Archive for the ‘o2’ Category

o2 UK is STILL saying: “iPhone only on o2″

Thursday, December 3rd, 2009

photo

Have a look at this photo sent in by a rather annoyed reader. It’s from the back of yesterday’s Guardian UK.

Don’t you think it’s getting ridiculous that o2 are still running the ‘iPhone only on o2′ advertisements? I first wrote about this two weeks ago.

At what point does this become a trade description violation?

The o2 team — many of whom are usually avid readers and responders to the MIR site, have been mysteriously quiet on this issue. What’s going on chaps?

Surely this isn’t a deliberate marketing strategy from the UK’s 2nd largest network? Surely they’re not that panicked by Orange’s entry into the marketplace?

You can, by the way, pick up a shiny new iPhone from Orange at http://shop.orange.co.uk/iphone/.

The iPhone. Now only on Orange.

You can bet your boots o2 would be screaming blue murder if Orange started running ads with that strapline…

;-)

o2: “We’re still only official UK Apple iPhone retailer”

Sunday, November 22nd, 2009

That’s the message that o2 are giving to consumers walking into their stores at the moment.

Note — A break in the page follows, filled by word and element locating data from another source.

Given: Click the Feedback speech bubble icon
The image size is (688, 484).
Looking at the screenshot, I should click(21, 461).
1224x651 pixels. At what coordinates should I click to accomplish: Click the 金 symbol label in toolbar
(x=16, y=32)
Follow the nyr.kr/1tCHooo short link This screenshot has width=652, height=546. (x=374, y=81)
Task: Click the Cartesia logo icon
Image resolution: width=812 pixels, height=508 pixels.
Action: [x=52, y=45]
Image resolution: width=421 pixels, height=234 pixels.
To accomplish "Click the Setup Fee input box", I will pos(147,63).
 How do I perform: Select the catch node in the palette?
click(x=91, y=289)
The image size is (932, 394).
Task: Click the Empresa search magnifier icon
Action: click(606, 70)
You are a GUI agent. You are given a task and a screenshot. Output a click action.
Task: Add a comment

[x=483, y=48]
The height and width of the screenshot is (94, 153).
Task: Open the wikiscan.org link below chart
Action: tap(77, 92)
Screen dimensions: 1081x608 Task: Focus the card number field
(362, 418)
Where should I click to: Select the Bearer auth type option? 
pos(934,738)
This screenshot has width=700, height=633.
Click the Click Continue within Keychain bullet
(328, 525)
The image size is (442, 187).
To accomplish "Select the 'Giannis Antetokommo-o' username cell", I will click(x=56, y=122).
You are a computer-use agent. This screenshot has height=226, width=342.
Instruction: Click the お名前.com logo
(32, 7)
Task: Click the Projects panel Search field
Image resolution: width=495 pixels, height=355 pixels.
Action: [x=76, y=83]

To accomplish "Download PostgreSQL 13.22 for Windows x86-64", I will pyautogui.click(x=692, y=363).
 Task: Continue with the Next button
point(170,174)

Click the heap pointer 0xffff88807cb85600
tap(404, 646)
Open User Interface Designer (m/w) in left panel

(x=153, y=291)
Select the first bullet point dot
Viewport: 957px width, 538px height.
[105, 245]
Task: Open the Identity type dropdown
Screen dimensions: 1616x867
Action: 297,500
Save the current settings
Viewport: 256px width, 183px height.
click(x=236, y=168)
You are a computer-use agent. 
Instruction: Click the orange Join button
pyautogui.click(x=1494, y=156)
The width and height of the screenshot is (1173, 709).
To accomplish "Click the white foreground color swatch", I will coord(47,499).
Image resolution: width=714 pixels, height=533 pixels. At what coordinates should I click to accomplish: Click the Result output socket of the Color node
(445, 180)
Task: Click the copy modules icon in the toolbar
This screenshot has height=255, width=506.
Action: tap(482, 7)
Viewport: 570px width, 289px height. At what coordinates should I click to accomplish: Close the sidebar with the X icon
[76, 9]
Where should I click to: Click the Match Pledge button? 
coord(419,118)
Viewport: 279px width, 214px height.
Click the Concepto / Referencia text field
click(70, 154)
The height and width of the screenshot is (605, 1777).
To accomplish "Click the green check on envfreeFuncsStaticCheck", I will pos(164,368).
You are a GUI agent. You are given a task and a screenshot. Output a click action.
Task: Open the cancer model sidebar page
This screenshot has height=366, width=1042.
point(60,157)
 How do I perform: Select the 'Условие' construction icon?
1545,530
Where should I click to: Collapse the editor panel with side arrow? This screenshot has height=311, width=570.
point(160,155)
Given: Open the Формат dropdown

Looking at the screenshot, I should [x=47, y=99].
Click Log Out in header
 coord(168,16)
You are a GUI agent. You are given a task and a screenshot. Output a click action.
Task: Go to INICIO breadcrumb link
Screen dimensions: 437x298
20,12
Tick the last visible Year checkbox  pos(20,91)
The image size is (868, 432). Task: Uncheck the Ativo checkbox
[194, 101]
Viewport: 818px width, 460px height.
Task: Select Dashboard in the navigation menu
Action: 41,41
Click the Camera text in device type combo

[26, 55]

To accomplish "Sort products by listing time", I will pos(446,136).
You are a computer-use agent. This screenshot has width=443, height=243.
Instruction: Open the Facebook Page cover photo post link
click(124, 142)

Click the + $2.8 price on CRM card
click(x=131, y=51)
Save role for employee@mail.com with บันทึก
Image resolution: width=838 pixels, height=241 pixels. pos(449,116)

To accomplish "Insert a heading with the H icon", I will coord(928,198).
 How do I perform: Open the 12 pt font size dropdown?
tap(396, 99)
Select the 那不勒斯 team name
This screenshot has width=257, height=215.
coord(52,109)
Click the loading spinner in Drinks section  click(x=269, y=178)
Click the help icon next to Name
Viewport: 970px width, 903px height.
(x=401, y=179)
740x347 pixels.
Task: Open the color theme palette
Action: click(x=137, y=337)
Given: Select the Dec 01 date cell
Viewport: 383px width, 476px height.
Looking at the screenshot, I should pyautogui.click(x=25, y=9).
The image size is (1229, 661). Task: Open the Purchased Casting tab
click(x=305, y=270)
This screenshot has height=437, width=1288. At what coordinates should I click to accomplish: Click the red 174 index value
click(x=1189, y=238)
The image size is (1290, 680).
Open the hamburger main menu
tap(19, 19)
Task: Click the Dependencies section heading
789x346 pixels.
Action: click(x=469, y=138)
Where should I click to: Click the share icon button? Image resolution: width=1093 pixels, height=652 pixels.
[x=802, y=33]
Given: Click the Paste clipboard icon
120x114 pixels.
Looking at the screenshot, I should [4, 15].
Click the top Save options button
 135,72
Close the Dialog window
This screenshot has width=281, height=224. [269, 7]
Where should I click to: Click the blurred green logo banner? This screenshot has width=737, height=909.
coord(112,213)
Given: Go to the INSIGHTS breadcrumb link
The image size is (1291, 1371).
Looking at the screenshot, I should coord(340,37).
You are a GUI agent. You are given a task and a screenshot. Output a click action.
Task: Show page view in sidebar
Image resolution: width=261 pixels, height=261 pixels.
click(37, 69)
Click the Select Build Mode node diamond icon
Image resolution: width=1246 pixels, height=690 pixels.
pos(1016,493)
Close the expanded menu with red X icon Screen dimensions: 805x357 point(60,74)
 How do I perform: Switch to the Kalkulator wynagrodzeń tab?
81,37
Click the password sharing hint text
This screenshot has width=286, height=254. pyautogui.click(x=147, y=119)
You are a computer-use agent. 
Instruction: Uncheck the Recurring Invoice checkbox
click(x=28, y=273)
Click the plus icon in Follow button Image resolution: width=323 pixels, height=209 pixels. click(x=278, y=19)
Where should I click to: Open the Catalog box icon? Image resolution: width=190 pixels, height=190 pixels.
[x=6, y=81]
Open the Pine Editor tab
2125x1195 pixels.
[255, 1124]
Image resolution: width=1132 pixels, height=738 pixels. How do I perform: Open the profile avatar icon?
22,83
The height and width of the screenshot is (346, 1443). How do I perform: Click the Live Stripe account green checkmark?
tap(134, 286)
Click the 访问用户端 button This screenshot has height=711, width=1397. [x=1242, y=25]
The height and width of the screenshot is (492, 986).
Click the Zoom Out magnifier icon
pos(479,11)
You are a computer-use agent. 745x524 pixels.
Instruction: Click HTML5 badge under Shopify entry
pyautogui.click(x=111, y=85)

Readers across the UK have been telling me they’ve been witnessing the rather lax attitude of the o2 store design chappies. They’re still advertising that the iPhone is ‘only on o2′. Not quite accurate given Orange entered the market on the 14th of this month and sold 30,000 in one day.

Reader Simon Maddox popped into the o2 store at the huge Westfield Shopping Centre in West London today and had a look around. He caught this image and yfroged it to me:

This is not good, o2.

Orange have been offering the iPhone for a little while now — isn’t it time you updated your in-store signage?

o2’s still officially the only UK supplier of iPhones, eh?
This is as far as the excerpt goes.